What you need to do:
Could you copy every line of the data that contains "Test"?
START Provided records
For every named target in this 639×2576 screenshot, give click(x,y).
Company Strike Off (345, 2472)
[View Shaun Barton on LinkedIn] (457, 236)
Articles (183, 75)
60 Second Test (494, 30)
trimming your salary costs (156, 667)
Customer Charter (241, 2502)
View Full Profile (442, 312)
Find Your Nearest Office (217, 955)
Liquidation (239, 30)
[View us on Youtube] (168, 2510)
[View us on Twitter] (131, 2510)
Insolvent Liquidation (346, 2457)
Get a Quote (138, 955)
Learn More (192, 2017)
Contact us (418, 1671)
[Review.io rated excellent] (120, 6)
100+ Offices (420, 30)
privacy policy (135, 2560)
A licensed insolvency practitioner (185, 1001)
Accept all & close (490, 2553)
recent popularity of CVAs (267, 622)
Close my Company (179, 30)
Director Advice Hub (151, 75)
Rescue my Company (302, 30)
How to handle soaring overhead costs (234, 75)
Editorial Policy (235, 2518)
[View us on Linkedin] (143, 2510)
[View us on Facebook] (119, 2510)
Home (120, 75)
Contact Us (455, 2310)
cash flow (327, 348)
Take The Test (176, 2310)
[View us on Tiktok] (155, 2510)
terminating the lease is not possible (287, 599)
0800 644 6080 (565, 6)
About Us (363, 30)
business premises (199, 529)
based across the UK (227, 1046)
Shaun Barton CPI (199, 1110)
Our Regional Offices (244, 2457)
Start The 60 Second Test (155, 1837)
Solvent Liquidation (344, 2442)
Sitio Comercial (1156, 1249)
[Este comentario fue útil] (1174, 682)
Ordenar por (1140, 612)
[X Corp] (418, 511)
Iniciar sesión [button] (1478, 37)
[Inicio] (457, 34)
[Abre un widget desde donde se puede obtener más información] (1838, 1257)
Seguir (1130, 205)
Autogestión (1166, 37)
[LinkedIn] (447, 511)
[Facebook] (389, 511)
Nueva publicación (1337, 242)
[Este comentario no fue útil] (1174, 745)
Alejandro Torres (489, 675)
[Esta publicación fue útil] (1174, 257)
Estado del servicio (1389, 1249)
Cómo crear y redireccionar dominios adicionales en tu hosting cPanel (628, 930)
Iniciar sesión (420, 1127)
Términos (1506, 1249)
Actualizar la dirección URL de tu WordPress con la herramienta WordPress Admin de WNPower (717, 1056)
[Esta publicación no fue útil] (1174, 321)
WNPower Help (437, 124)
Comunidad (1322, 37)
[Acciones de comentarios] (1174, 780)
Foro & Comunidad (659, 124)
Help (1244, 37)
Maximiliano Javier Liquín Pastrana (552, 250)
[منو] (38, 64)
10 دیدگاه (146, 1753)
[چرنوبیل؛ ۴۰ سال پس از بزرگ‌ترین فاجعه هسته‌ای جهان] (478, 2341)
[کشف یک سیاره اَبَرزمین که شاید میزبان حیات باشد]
END Provided records
Exercise solution:
60 Second Test (494, 30)
Take The Test (176, 2310)
Start The 60 Second Test (155, 1837)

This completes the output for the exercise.